I already have the .htaccess file for WordPress, so I added those two lines at the top of the file.

That’s that – everything works great now and intalling and upgrading plugins is super-fast.

UPDATE February 21, 2013

Pair recently moved my sites to a new fast 64 bit server. Apparently one of the issues with switching to 64 bit is that certain tasks take more memory and my WordPress sites were throwing memory allocation errors.

I managed a quick fix by adding this line to the wp-config.php file so that WordPress would grab more memory:

define('WP_MEMORY_LIMIT', '64M');

However, the more general-purpose solution is to put a php.ini file in the same directory with the copy of php5.cgi

In the php.ini file, increase the memory limit with this one line of code:

memory_limit = 64M

Back to happy times!


Here’s some other references I found to this in case the above doesn’t solve your problem. To me these all looked like reasonable info, but a little over my head at points. I have no idea what the proposed solutions do — I just know that what I did above is what worked for my hosting situation.

This post describes the situation as “Filesystem access is available, the files are owned by me, but the webserver doesn’t run as me, and thus, WordPress doesn’t detect the automatic update correcly.” A plugin is provided that solves the problem.

This is the WordPress support ticket the above post references. One of the posts in it says “you should not use the Direct FS access because files created by the web server are not owned by the same user that owns the WordPress files, It creates headaches when a user comes along and wants to delete a file via FTP, and finds that, because they’re running as user xyz and not www-data, they cant delete files out of their own directory.” All I can say about that is that is exactly what happened to me — I couldn’t delete files via FTP and had to call pair.com tech support to fix the ownership of the files.

Also, there have been WordPress problems if you are running php4 instead of php5.

This lists the hosts that it is compatible with the WordPress Core Update — next to pair.com it says it works using php-cgiwrap and has a link to more information. If I had come across this first I would have found my answer sooner. The power of google is that most of the time if you can correctly describe your problem, then you can find someone who has already had it.

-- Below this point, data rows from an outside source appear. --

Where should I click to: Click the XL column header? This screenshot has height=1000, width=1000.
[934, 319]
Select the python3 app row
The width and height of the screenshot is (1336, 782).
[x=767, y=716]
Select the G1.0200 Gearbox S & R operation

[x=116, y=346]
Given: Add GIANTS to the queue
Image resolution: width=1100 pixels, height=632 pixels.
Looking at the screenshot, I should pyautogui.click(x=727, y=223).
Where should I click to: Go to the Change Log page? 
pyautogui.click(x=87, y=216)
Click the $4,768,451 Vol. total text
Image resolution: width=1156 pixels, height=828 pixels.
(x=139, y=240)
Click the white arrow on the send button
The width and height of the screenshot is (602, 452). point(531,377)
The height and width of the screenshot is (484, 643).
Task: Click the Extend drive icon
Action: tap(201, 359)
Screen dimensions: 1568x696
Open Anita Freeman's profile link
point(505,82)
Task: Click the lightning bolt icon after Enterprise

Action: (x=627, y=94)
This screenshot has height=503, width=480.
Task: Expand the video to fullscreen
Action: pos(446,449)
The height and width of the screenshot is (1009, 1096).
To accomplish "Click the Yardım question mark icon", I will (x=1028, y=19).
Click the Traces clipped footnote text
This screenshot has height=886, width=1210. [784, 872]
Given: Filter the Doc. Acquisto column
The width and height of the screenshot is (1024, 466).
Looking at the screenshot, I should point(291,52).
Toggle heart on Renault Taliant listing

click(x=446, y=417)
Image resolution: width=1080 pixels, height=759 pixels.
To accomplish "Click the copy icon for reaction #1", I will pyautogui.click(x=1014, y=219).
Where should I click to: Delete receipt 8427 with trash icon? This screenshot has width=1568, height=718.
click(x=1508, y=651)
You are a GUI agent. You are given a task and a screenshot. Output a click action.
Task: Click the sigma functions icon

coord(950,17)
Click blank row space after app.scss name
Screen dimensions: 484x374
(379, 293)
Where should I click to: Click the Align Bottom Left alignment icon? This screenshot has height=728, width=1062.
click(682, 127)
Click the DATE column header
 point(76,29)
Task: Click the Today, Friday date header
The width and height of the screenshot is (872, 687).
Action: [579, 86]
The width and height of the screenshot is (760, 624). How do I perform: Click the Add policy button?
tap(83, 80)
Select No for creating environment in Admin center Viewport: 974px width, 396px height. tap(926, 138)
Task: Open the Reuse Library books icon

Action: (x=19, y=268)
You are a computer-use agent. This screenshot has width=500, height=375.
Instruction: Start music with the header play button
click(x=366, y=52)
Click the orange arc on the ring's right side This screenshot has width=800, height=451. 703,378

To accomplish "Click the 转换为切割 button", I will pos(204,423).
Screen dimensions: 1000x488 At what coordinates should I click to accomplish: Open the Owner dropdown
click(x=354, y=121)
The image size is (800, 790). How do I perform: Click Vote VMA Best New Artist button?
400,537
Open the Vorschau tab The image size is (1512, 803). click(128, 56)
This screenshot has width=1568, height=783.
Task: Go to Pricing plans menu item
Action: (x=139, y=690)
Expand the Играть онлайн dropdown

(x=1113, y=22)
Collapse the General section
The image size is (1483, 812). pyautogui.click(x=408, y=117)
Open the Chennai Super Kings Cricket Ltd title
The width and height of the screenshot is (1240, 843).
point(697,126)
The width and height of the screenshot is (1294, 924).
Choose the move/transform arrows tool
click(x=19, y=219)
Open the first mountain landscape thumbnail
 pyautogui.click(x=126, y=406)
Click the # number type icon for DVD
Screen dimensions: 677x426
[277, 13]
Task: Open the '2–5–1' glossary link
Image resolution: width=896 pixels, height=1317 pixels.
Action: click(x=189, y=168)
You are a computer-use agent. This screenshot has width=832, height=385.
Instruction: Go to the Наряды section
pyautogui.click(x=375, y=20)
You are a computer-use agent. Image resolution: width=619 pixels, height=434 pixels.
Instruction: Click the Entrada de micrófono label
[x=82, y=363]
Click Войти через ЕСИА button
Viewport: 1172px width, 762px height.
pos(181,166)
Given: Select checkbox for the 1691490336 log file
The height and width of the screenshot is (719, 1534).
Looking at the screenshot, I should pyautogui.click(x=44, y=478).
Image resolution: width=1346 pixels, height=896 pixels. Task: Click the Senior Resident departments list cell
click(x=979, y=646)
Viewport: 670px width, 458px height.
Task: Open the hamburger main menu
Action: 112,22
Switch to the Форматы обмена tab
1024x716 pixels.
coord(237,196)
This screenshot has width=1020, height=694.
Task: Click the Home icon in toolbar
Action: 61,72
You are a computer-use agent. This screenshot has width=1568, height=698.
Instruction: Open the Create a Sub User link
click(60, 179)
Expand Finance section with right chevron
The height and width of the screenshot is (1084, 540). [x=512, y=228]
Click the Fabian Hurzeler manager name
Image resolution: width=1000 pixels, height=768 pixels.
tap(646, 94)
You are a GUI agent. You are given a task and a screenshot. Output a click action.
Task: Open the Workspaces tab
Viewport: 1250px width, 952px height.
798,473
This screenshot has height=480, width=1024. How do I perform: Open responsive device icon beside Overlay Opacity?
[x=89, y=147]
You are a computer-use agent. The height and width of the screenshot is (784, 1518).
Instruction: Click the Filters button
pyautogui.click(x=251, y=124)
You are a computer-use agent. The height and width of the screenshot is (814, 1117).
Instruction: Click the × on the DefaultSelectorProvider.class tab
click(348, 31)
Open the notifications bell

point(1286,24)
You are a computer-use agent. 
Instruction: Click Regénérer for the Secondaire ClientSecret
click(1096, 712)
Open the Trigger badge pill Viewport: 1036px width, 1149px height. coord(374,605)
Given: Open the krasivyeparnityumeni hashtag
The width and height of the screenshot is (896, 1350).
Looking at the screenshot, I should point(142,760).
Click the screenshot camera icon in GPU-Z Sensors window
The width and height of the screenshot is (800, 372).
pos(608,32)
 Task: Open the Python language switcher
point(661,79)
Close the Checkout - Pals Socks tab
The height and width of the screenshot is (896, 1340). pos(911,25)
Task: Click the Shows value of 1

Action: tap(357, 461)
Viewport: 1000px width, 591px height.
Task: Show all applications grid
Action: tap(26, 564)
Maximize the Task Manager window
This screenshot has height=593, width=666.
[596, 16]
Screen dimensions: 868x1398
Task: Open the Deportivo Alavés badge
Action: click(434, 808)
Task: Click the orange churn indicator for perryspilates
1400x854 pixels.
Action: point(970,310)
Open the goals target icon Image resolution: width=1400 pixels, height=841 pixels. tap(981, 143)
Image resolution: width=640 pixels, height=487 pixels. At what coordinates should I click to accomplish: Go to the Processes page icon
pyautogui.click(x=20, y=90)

5 thoughts on “Getting WordPress Automatic Upgrade to Work on Pair.com”

  1. @kitchin
    That’s a good question! I have not been, but it is worth checking… Argh! What a hidden sub-detail to need to upgrade.

    Looking in the /usr/www/cgi-bin directory
    php5.cgi filesize 23,283,721 last modified 11/20/2011

    Looking in my cgi-bin directory
    php5.cgi filesize 6,247,516 last modified 12/2/2009

    Which makes me think I did update it… once.

    This time I was lazy – used my ftp software to download it and renamed the old php5.cgi to .old and uploaded the new one. Site crash – oh yeah, gotta change the permissions to 755.

    Grabbing the file and moving it via ftp is a lot easier for me than making sure I type the linux commands correctly.

    If you can read this comment, then the site is apparently still up and functional.

    Oh – and just making a change like this on a file that affects a whole bunch of live sites is kinda stupid, but I did this at 4am and I doubt any of my sites have any appreciable traffic in general but especially at 4am. I do wonder if there’s a better way to change such a crucial file?